* [Short problem 1] In the listing, substitute "screen capture" for every "screenshot" in everything from the start of the listing down to the line containing "pyautogui.click(x=190, y=134)", with both ends included and nothing else changed. Reproduce only those lines, and leave the pictures out.

Assume you have 8 circles (A-H) where 1's in the table below indicate the 2 circles intersect.
ABCDEFGH
A11000110
B11000000
C00100000
D00010101
E00001110
F10011100
G10001010
H00010001
One partitioning idea involves determining what's connected by only considering a subset of circles and all their immediate connections.
ABCDEFGH
A11000110 p1 [AB]
B11000000
---------
C00100000 p2 [CD]
D00010101
---------
E00001110 p3 [EF]
F10011100
---------
G10001010 p4 [GH]
H00010001
NB Even though threads are sharing data (e.g. 2 threads may consider the intersection between circles A and F concurrently), the share is read-only and doesn't require a lock.
Assume 4 partitions (and 4 threads) of [AB][CD][EF][GH]. Connected components per partition would be broken down as follows:
[AB]: ABFG
[CD]: C DFH
[EF]: ADEFG
[GH]: AEG DH
You now have a list of potentially overlapping connected components. Merging involves iterating the list to find overlaps. If found, take union of the 2 sets is a new connected component. This will finally produce: ABFGDHE and C
Some optimisation techniques to consider:
The bottom left of the matrix mirrors the top-right. So you should be able to avoid duplicating processing of the inverse connections.

* [Material provided]

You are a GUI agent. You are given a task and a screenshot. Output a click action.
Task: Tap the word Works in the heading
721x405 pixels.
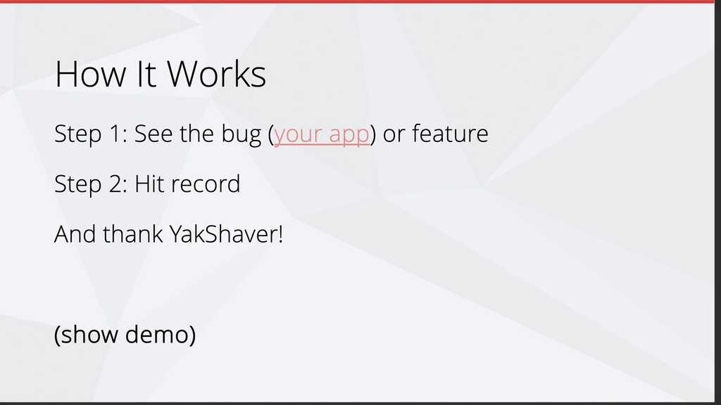(x=217, y=73)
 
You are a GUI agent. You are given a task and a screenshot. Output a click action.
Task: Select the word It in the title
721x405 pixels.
(x=146, y=73)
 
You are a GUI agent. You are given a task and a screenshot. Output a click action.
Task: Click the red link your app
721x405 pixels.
(x=321, y=135)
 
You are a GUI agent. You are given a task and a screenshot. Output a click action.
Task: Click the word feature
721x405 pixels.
(x=450, y=134)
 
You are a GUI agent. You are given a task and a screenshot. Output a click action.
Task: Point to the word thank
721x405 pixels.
(x=133, y=234)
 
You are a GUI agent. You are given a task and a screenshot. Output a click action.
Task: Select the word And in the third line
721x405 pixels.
(x=75, y=234)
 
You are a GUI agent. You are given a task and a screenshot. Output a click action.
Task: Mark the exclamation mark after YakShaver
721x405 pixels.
(x=280, y=234)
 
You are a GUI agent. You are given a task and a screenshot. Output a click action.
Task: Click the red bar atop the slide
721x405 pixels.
(x=357, y=2)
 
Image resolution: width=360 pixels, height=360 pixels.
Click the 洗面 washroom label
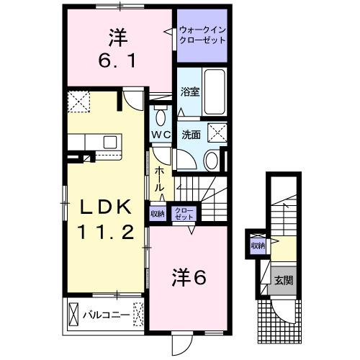pyautogui.click(x=190, y=134)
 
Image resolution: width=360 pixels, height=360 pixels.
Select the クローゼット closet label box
pyautogui.click(x=185, y=213)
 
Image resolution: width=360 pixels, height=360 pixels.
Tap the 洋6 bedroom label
pyautogui.click(x=189, y=277)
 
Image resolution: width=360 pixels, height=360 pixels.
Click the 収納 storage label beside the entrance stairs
pyautogui.click(x=257, y=246)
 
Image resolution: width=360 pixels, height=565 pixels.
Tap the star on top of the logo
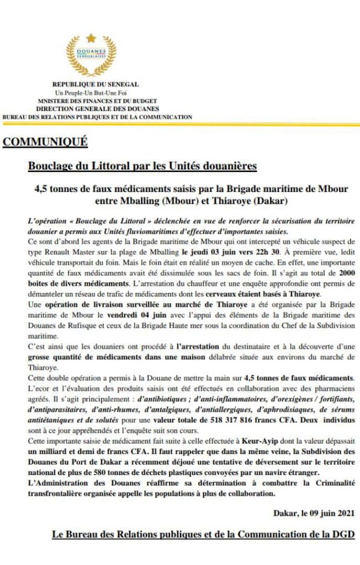92,38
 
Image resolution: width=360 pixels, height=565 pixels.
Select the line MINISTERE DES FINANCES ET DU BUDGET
97,101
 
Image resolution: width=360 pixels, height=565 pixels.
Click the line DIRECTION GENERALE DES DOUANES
97,109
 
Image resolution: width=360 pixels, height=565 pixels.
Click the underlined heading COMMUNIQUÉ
45,142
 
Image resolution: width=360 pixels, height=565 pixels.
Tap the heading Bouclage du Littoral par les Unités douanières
142,166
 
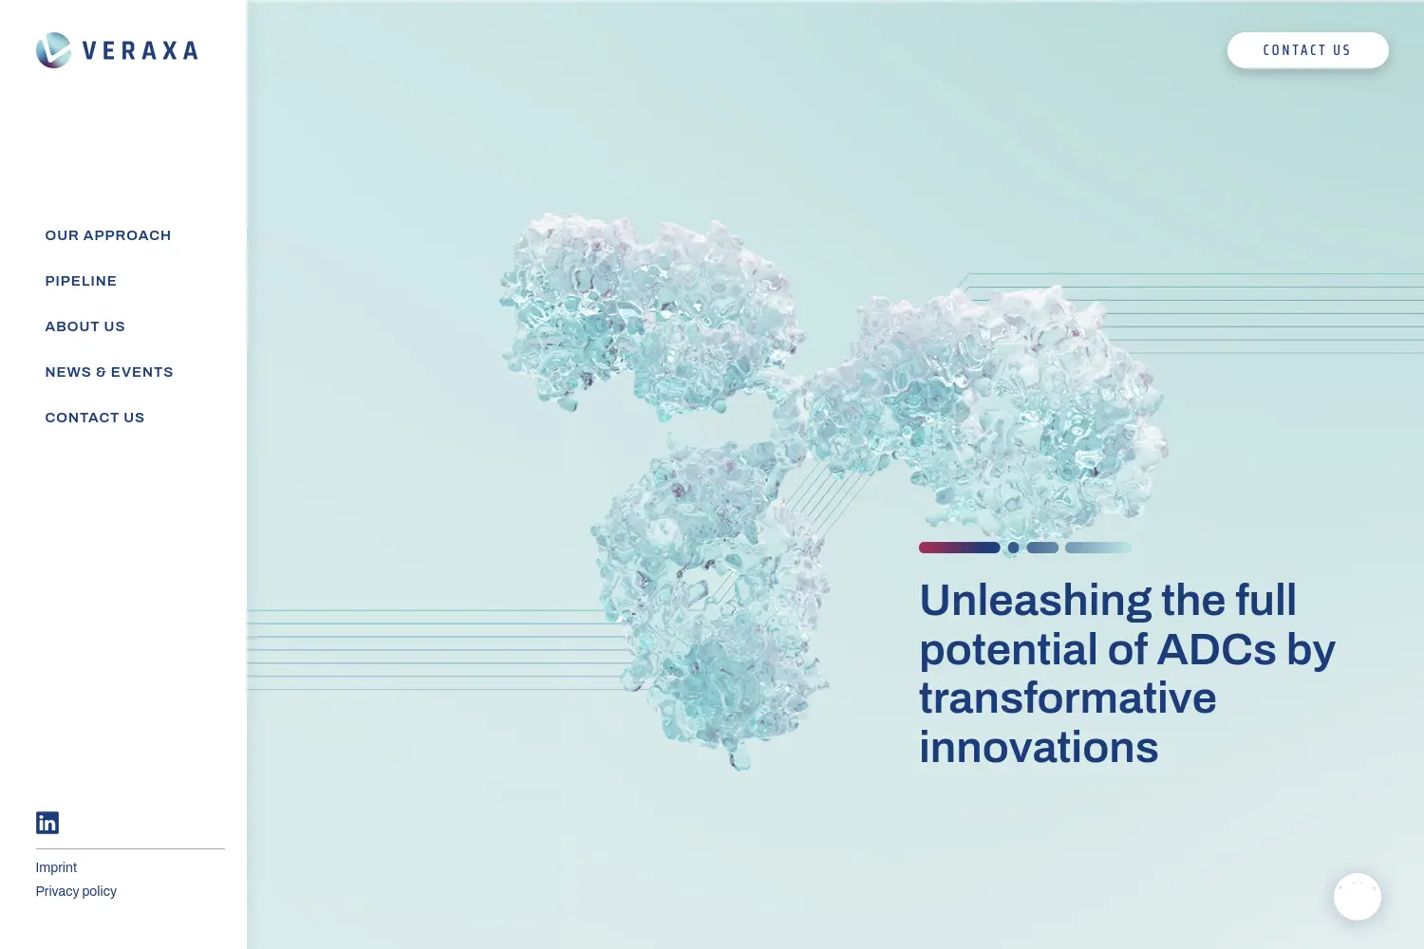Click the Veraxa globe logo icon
(53, 50)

* [Short problem 2] According to the excerpt on partitioning intersecting circles, why don't the threads need a lock when they share data?

* [Exercise solution 1]
You are a GUI agent. You are given a task and a screen capture. Output a click action.
Task: Tap the word Works in the heading
721x405 pixels.
(x=217, y=73)
 
You are a GUI agent. You are given a task and a screen capture. Output a click action.
Task: Select the word It in the title
721x405 pixels.
(x=146, y=73)
 
You are a GUI agent. You are given a task and a screen capture. Output a click action.
Task: Click the red link your app
721x405 pixels.
(x=321, y=135)
 
You are a GUI agent. You are given a task and a screen capture. Output a click action.
Task: Click the word feature
721x405 pixels.
(x=450, y=134)
 
You are a GUI agent. You are given a task and a screen capture. Output a click action.
Task: Point to the word thank
721x405 pixels.
(x=133, y=234)
 
You are a GUI agent. You are given a task and a screen capture. Output a click action.
Task: Select the word And in the third line
721x405 pixels.
(x=75, y=234)
 
You are a GUI agent. You are given a task and a screen capture. Output a click action.
Task: Mark the exclamation mark after YakShaver
721x405 pixels.
(x=280, y=234)
 
You are a GUI agent. You are given a task and a screen capture. Output a click action.
Task: Click the red bar atop the slide
721x405 pixels.
(x=357, y=2)
 
Image resolution: width=360 pixels, height=360 pixels.
Click the 洗面 washroom label
pyautogui.click(x=190, y=134)

* [Exercise solution 2] The share is read-only.